Simultaneous measurement of changes in intracellular pH,
[Ca2+]i, and short and long chain polyPs in
amastigotes are shown in Fig. 9. Addition
of ionomycin induced acidification of the cells and Ca2+
release from intracellular compartments (EGTA was present in the
extracellular medium to avoid Ca2+ entry). This
acidification was accompanied by immediate hydrolysis of long chain
polyP followed later by hydrolysis of short chain polyP. Subsequent
addition of nigericin resulted in a further acidification and
Ca2+ release accompanied by immediate hydrolysis of long
chain polyP and delayed hydrolysis of short chain polyP.

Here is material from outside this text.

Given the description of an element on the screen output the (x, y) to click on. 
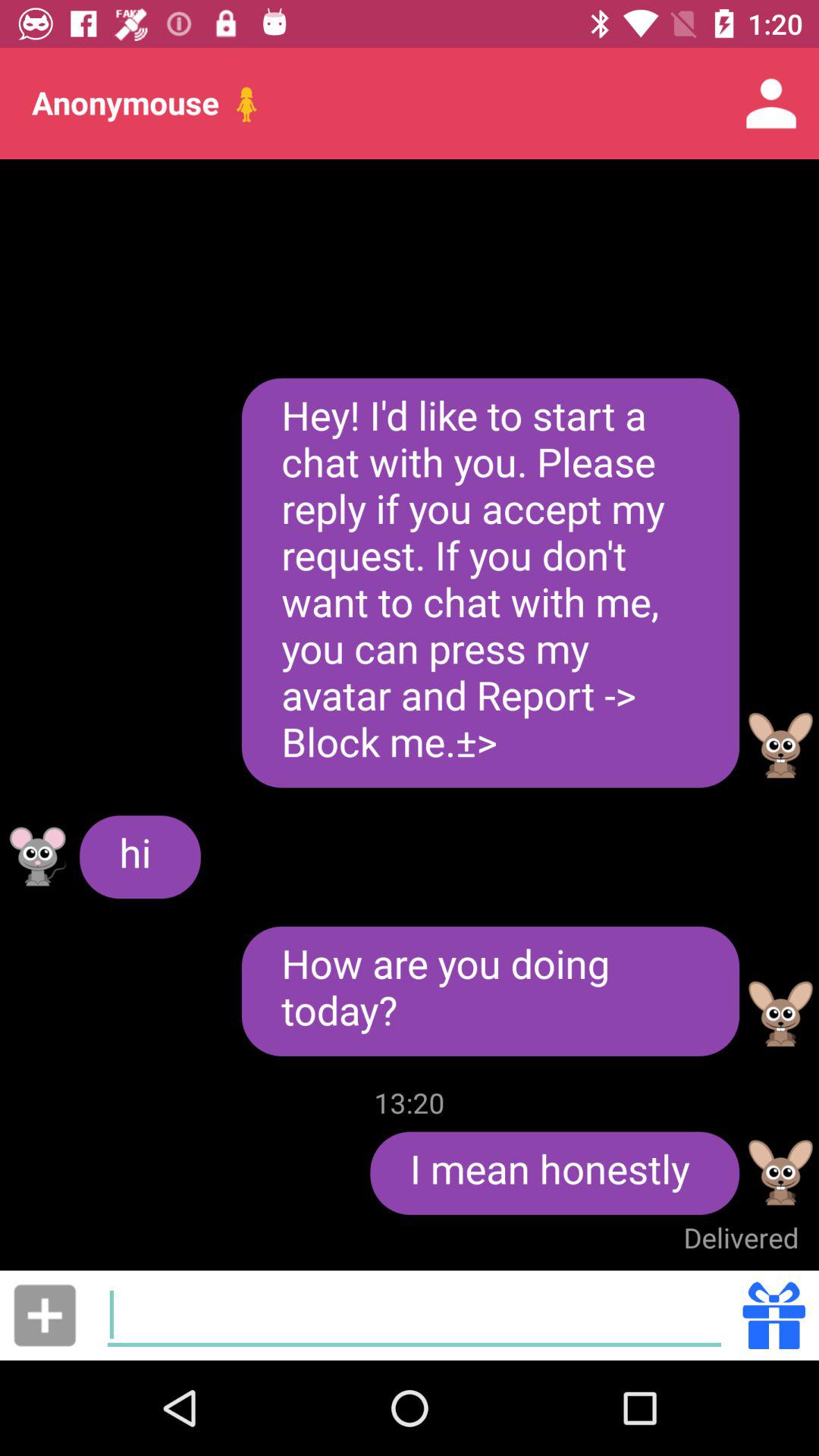
show profile options (780, 1172)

Synthesis and Degradation of PolyP in Acidocalcisomes--
The
rapid synthesis and hydrolysis of polyP that occurs during growth,
differentiation, and environmental stress of T. cruzi suggested the presence of enzyme activities for polyP synthesis and
degradation in the acidocalcisomes. In agreement with this suggestion,
addition of ATP produced a significant increase in short chain (SC) and
long chain (LC) polyPs in isolated acidocalcisomes within a few minutes
(Fig. 10). This increase was
time-dependent for at least 8 (LC) or 10 (SC) min (Fig. 10,
C and D) and depended on the previous
acidification of the acidocalcisome produced by preincubation with
PPi (Fig. 10, A and B), suggesting a
relationship between acidocalcisomal pH and polyP synthesis. This
association has also been demonstrated in a S. cerevisiae
mutant defective in vacuolar H+-ATPase that fails to
accumulate polyP in the vacuole (33). Evidence for a polyP hydrolyzing
activity in the acidocalcisomes was also obtained. Fig.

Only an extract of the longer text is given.